Israel’s three credit card issuers – Isracard, which is controlled by Bank Hapoalim; CAL Israel Credit Cards, which is controlled by Israel Discount Bank; and Bank Leumi’s Leumi Card – have a lock hold on the market. They not only control the entire industry value chain, but also Shva, the joint venture company that provides automated banking services through which all traffic for credit card transactions is made.
When other groups have tried to enter the credit card segment, they have been met with barriers set up by Shva. The company insisted that its system is structured in such a way that new groups can’t join it. Only when Antitrust Commissioner David Gilo threatened to break up the firm did it find a way to allow new entrants. To date, however, the Bank of Israel has not approved any new credit card issuers.

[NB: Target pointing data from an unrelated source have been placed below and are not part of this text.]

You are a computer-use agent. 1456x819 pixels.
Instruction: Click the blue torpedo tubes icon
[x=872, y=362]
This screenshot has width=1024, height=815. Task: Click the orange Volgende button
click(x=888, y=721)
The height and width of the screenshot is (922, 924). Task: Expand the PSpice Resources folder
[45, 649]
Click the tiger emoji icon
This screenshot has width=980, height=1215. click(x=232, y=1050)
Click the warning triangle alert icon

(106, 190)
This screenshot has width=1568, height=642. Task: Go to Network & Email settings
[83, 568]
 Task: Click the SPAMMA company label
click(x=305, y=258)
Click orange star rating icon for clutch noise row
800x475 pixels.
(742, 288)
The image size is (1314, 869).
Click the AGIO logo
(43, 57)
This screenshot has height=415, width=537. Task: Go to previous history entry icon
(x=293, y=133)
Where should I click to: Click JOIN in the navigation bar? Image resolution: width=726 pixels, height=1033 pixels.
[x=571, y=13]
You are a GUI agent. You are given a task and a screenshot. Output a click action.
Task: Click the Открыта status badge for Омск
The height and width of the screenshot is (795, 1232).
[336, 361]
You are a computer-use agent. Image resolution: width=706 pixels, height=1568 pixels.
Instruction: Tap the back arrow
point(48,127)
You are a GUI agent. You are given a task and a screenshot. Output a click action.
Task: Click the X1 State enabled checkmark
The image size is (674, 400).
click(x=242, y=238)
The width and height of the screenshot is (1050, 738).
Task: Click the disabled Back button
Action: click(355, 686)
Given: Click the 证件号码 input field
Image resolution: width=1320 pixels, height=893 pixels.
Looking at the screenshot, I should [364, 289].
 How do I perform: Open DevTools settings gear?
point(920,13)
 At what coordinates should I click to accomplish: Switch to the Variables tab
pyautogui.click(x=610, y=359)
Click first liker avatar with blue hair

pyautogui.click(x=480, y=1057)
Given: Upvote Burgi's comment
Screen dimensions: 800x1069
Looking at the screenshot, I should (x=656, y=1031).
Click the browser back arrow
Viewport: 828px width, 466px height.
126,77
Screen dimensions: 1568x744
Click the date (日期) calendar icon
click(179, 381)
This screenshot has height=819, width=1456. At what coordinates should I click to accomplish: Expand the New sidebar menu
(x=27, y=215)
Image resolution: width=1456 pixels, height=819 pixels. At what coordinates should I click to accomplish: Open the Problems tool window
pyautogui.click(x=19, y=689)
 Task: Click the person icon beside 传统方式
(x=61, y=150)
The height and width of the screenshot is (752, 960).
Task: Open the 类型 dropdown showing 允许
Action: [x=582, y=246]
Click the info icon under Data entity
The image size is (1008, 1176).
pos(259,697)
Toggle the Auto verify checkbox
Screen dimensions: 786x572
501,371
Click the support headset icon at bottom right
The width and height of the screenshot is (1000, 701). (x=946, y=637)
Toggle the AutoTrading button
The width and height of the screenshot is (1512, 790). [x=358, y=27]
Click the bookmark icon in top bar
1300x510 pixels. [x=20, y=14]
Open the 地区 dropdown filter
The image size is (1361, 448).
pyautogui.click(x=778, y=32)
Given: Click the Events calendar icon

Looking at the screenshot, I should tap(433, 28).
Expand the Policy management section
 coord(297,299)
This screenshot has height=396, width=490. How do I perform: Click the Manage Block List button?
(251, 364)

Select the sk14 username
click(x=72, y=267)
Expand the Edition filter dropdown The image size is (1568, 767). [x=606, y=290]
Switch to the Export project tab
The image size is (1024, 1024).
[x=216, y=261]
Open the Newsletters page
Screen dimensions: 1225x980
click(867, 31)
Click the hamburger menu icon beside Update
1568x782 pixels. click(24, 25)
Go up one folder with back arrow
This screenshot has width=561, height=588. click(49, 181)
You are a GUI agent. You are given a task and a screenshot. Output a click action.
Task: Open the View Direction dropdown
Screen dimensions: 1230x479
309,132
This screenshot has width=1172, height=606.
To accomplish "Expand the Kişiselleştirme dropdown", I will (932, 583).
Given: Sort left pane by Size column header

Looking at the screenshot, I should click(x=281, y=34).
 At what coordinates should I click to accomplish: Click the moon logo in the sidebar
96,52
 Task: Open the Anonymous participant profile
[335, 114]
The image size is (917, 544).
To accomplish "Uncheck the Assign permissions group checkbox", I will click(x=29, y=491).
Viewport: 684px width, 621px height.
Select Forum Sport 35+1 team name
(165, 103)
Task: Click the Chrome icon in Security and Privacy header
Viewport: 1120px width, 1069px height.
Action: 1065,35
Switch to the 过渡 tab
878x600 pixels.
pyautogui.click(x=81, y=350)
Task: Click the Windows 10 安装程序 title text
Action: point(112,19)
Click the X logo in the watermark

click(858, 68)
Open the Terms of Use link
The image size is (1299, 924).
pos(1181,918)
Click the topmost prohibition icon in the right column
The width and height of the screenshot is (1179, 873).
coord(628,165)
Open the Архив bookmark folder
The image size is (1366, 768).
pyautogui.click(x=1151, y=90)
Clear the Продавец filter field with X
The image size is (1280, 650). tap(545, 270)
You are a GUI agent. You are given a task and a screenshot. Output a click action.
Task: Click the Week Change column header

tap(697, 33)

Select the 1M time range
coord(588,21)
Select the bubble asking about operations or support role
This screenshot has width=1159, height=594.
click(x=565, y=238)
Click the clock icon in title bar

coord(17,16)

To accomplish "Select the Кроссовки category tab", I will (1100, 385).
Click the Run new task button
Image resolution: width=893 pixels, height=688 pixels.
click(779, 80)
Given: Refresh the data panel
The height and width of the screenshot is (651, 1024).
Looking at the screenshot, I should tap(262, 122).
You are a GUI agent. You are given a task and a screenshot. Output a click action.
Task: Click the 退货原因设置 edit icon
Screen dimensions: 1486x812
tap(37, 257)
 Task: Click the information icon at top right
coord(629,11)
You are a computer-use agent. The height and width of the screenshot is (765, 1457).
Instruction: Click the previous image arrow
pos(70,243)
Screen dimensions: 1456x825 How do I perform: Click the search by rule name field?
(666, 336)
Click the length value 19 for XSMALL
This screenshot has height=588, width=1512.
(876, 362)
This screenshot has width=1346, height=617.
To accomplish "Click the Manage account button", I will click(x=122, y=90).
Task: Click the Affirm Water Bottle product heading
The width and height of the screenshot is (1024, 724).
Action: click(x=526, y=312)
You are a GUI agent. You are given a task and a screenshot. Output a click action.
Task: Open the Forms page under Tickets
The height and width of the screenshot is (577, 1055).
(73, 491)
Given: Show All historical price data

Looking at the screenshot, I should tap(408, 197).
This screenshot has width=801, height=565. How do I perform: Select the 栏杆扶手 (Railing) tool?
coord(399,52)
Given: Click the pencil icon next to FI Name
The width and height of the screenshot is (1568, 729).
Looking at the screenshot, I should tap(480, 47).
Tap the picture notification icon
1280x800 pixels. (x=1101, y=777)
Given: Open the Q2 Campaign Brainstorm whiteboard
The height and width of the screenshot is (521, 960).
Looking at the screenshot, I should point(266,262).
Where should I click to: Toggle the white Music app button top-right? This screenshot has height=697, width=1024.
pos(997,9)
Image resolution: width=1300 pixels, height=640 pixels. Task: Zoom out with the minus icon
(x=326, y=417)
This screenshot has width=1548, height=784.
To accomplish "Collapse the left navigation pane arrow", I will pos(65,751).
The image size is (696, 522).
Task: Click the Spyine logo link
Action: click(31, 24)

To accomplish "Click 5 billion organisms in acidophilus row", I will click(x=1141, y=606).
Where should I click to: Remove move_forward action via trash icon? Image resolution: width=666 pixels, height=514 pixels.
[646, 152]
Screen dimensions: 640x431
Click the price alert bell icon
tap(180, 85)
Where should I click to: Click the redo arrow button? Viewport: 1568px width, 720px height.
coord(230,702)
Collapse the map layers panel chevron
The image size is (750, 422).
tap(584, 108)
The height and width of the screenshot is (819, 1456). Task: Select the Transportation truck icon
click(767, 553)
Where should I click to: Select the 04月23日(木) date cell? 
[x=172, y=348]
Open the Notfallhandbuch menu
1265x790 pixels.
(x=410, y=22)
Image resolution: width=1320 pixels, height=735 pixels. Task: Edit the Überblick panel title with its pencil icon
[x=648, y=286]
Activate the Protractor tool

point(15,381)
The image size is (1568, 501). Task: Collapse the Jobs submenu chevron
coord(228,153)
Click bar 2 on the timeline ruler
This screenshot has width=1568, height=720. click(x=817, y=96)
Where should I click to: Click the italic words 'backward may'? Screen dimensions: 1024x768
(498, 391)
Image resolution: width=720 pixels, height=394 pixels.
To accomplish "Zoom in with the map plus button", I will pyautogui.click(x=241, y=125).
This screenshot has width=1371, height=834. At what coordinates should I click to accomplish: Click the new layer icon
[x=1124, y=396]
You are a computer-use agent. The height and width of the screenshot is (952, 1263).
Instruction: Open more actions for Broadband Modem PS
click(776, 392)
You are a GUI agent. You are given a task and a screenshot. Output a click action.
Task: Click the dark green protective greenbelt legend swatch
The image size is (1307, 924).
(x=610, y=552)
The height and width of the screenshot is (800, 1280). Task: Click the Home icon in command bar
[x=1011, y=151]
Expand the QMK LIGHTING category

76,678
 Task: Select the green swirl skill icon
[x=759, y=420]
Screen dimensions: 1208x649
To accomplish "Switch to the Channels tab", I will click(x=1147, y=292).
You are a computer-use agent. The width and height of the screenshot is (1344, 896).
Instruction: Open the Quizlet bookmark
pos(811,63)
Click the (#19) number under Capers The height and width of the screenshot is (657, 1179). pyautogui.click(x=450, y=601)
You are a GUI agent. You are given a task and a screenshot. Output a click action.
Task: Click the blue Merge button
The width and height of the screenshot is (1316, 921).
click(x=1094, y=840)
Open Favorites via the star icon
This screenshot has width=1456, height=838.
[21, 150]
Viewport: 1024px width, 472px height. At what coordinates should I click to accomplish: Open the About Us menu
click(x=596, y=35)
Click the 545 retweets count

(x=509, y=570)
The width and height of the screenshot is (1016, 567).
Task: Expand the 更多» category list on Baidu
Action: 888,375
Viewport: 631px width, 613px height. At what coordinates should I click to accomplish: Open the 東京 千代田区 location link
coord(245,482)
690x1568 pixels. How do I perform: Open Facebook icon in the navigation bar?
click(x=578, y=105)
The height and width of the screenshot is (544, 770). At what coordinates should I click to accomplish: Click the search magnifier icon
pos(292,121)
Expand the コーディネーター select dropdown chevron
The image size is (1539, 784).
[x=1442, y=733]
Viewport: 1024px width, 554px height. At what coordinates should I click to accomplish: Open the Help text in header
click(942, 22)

The credit card issuers also are a major contributor to the banks’ income. Last year, they generated about 4 billion shekels ($1.03 billion) in revenues, accounting for about a quarter of all the banks’ fee income and 10% of their total income. In addition, they are a source of consistent double-digit returns for the banks.
Their control of the market enables the three issuers to charge high clearing fees from small businesses, which have no power to negotiate better rates.
Kahlon believes the credit card issuers are in a position to compete with the banks for making consumer loans, because their business gives them access to customer credit histories. To date, though, none of the credit card companies have sought to do so, limiting themselves to offering high-interest loans that don’t serve as real competition to bank loans.
A study by the Knesset Research and Information Center estimated that the average interest rate on a credit card company loan is more than twice a similar bank loan – higher than the rates on overdrafts and about equal with the cost of a loan on the gray market.
People who do borrow from the credit card companies usually do so because of the convenience: Loans can be arranged with a telephone call.
As a result, the credit card companies accounted for just 4% of the 130.4 billion shekels in outstanding consumer loans – or about 5.3 billion shekels in lending. The banks accounted for 89%, with the remainder coming from other financial service companies.
Sharon Shpurer contributed to this report.